Sunday, August 03, 2003

Still more notes from the past, spun into a blog.

August 2000.

Recently we headed west, to western Illinois, that is. A spot on the map called the Apple River Canyon State Park, in Jo Daviess County. “Canyon,” is overstating the case, but it’s a pleasant green riverside park with hills, which are uncommon in northern Illinois. We drove there by way of Rockford, Illinois, where on Saturday morning a thunderstorm caught us.

So we spent a few hours in Rockford’s fine science museum, which had a number of things to amuse the small fry, including a giant bubble-maker. Some lesson in there about surface tension; yeah, right. Things cleared up enough for us to make it to Apple River late in the afternoon and pitch our tent. It is the same tent I bought in the late ’80s, and it has become smaller in those years. Need a bigger one. Another thing to buy. Sometimes the pursuit of bourgeois accoutrements is a pain in the butt.

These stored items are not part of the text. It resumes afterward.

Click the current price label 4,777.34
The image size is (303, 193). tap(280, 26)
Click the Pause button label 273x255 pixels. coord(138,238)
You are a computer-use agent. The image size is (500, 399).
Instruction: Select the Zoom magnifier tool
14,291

That evening we ate that traditional camping food… take-out pizza from down the road. Lilly enjoyed the surroundings completely, especially our walks on one of the simple trails. She also got a kick out of the little flashlight, pointing it this way and that. Yuriko enjoyed camping too, interestingly enough. She has no fond camping memories from her youth, such as mine at Bastrop State Park [in Texas]. Camping isn’t something the Japanese generally do, except for the enthusiasts, who do it fanatically in the few campgrounds Japan affords.

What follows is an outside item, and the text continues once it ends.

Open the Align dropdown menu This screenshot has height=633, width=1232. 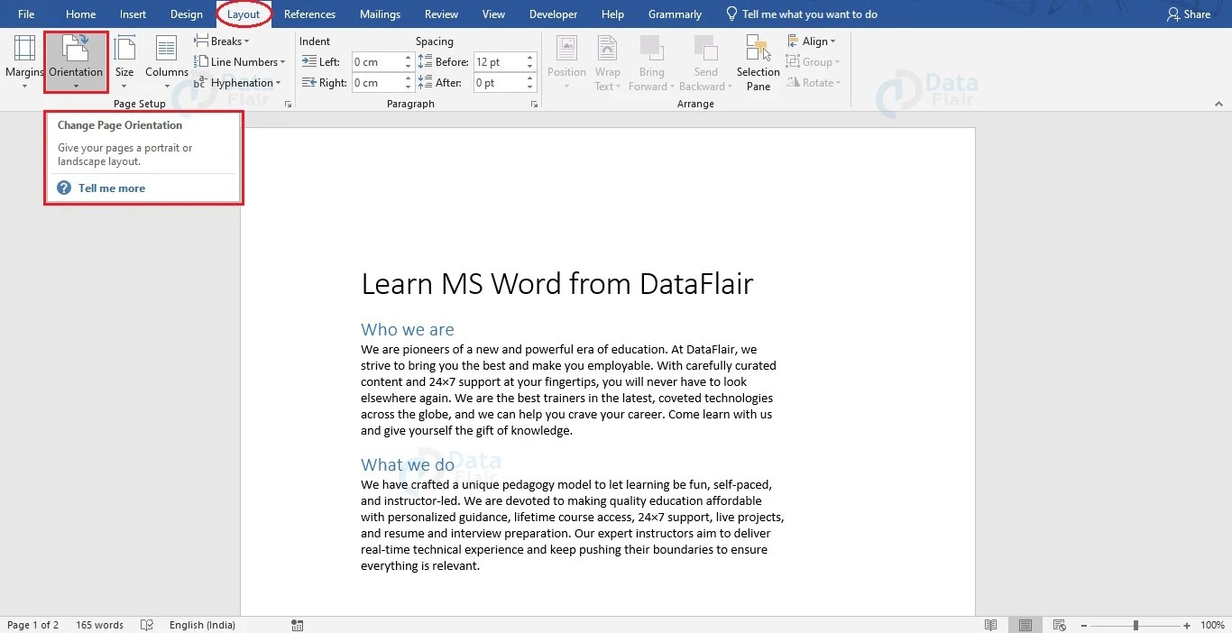[813, 41]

The next morning, Sunday, we packed up and went seeking Charles Mound, the highest point in Illinois, in the extreme northwestern corner of the state. So extreme that another half-mile north is Wisconsin. Turns out that the mound is on private property, and we had made no reservation to see it. I learned all these things after I got back, from a Web site called, devoted to facts and pics about all the highest points in all the states of the union. And the fanatics who have climbed them all. Still, if you’re going to be fanatical about something, better something eccentric than something pedestrian, like a sport.